| MATERIAL SHOWN |
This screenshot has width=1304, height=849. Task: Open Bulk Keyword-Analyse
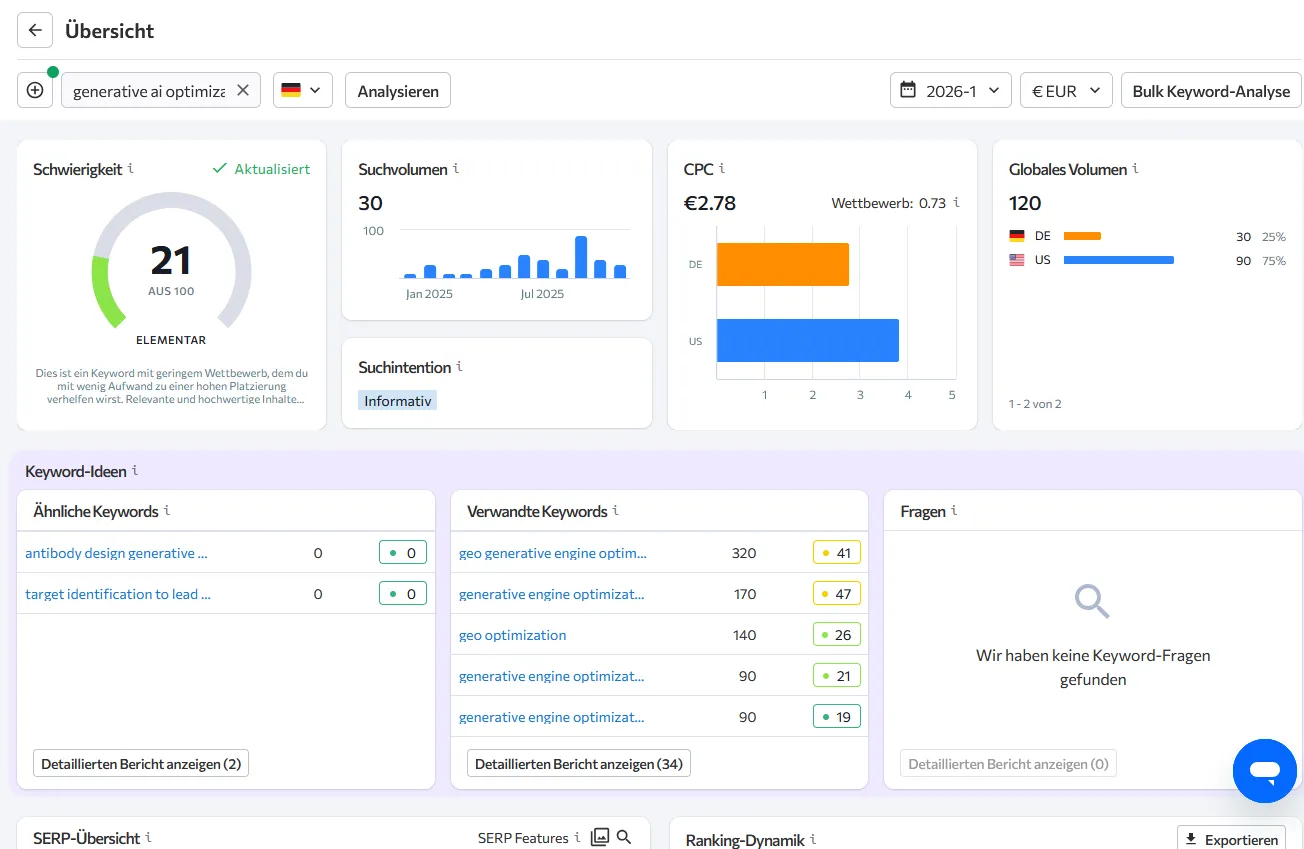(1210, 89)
* * *
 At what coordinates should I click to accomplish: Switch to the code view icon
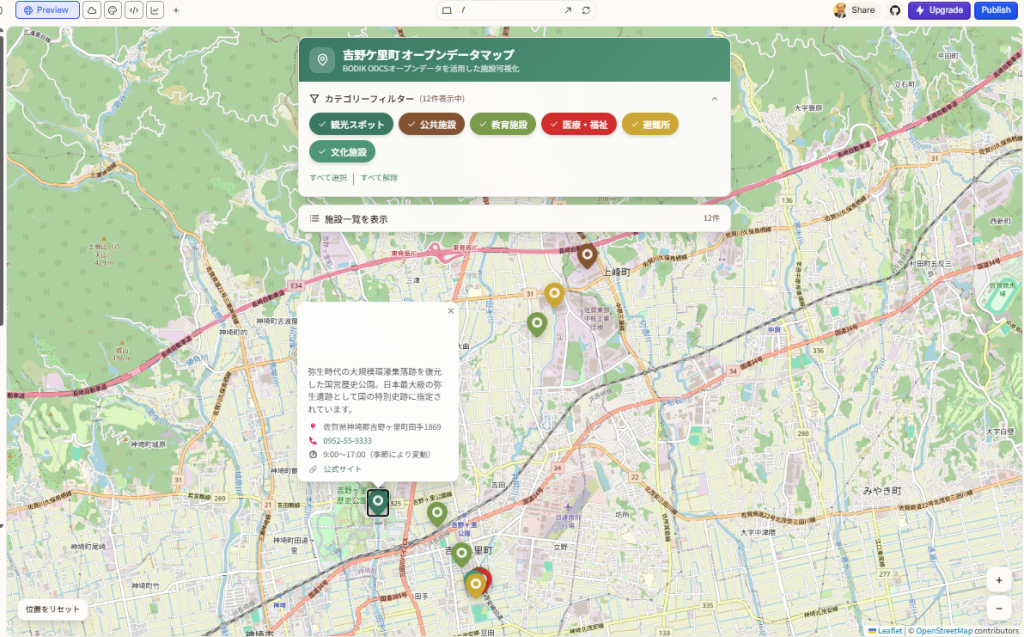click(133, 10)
* * *
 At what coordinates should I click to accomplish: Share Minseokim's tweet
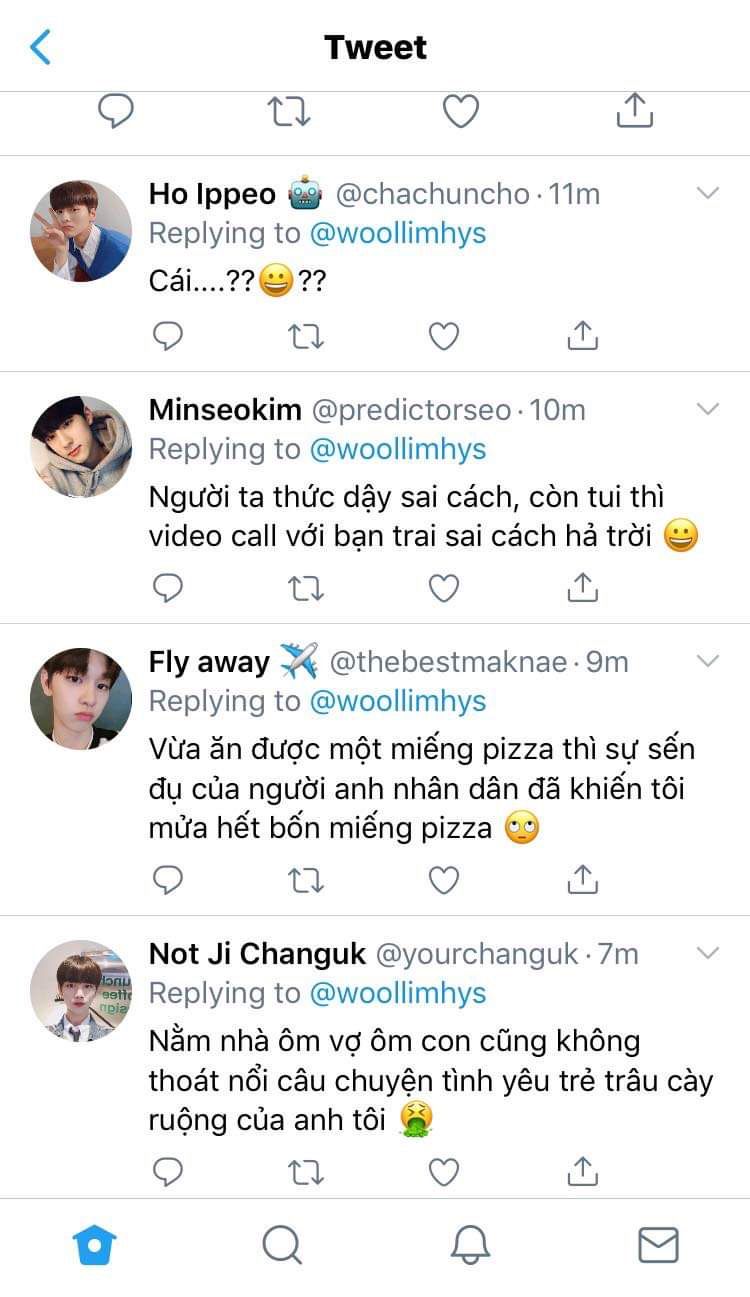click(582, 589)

| GOAL OF THE EXERCISE |
Rescale the listing from the line with "At what coordinates should I click to accomplish: Share" to the line with "click(582, 589)", writing out every line in that span in full. Multiply the click coordinates by 0.45, round them to whole numbers with halves rounded up, and omit the pictures.

| RESPONSE BELOW |
 At what coordinates should I click to accomplish: Share Minseokim's tweet
click(262, 265)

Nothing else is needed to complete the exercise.